Cleansing: detoxification and elimination
The task of the physician was equally clear: to support eliminatory functions as vigorously as possible compatible with the body’s vital reserves (eliminatory functions were mostly seen as taxing the body’s energies). In practice this meant robust ‘heroic’ treatments in acute disease, notably involving emetics, purgatives, powerful expectorants and, in fever management, diaphoretics. In chronic and debilitated conditions the aim was to use gentler treatments, peeling away toxic accumulations like the layers of an onion, always making sure that eliminatory measures, laxatives, diuretics, choleretics, expectorants and the more systemic lymphatics and alteratives were supported by adequate sustenance for the vital functions: rest, nourishment and the use of tonic remedies (see below).

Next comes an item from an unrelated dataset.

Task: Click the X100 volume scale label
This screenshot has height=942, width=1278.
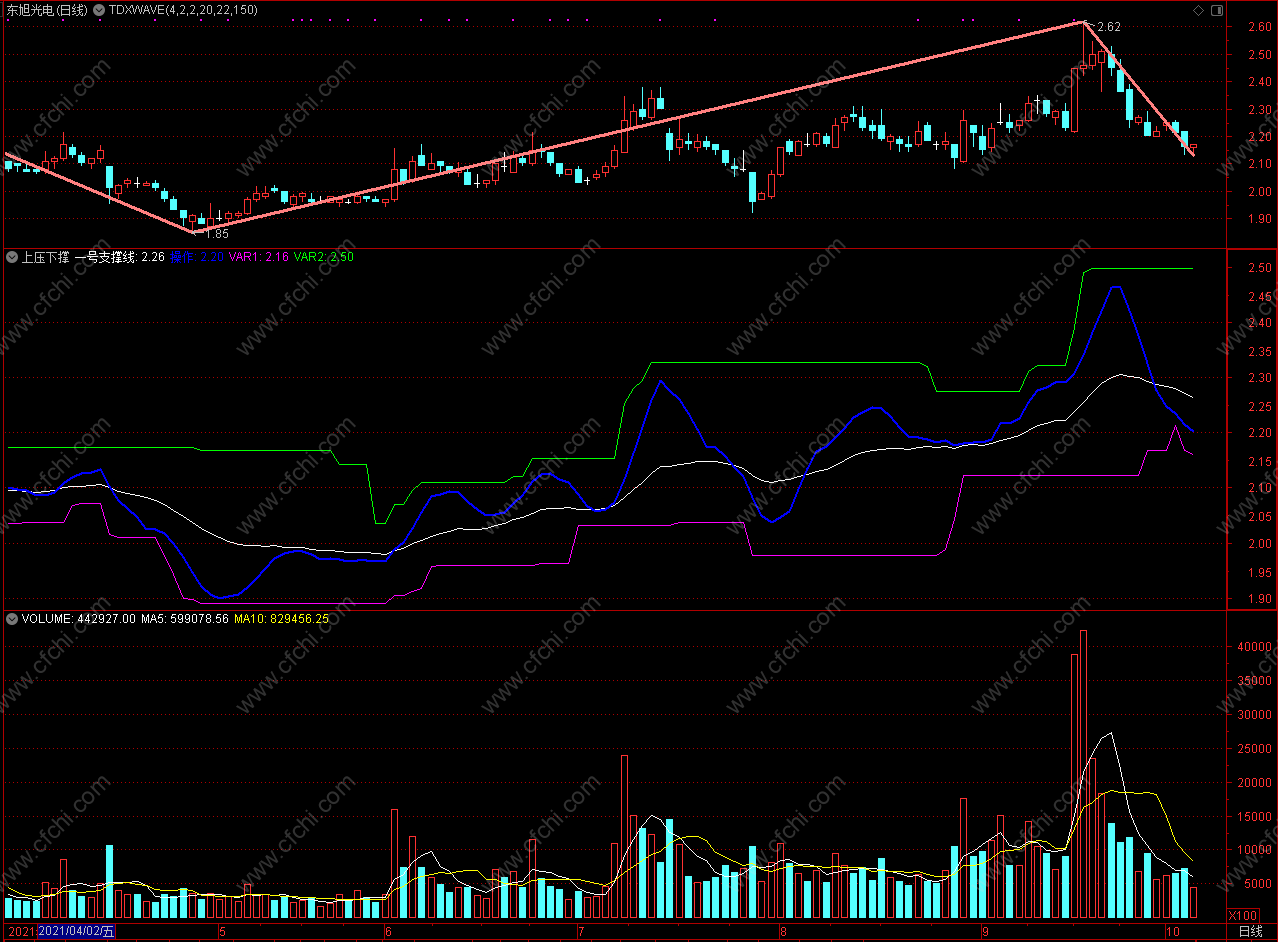Action: coord(1242,915)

Cooling: stimulating digestion
The archetypal digestive stimulants were the bitters. Of all the herbal strategies in history, these are probably the most respected (the Chinese even gave them the awesome role in their five-phase classification of tonifying the Kidneys – the source of constitutional energies in their system). Bitters are universally used before and after eating as appetite stimulants (‘aperitifs’) and digestives. They were the first resort in digestive difficulties, especially when associated with heat and hepatobiliary (‘damp-heat’) disorders (bitters are also the most commonly used choleretics). Critically, they were also favourite febrifuges, apparently lowering body temperature in fever. They appeared to correct an apparent design inconsistency in the febrile response, wherein digestion is shut down, leaving undigested material as a source of new toxicity and even the original source of infection in the case of gastroenteritis. Bitters appeared to switch on digestive defences as well as bring the fever down. In many cultural traditions bitters were seen as primarily cooling (although in northern European traditions especially, some bitter remedies were classified as ‘heating’ for their stimulant properties – and possibly as a reflection of the prevailing cold environment). Unlike other cooling agents that counteracted vital functions, bitters appeared to transcend these limitations, to convert heat and vitality into nourishment. This was sometimes regarded as magical.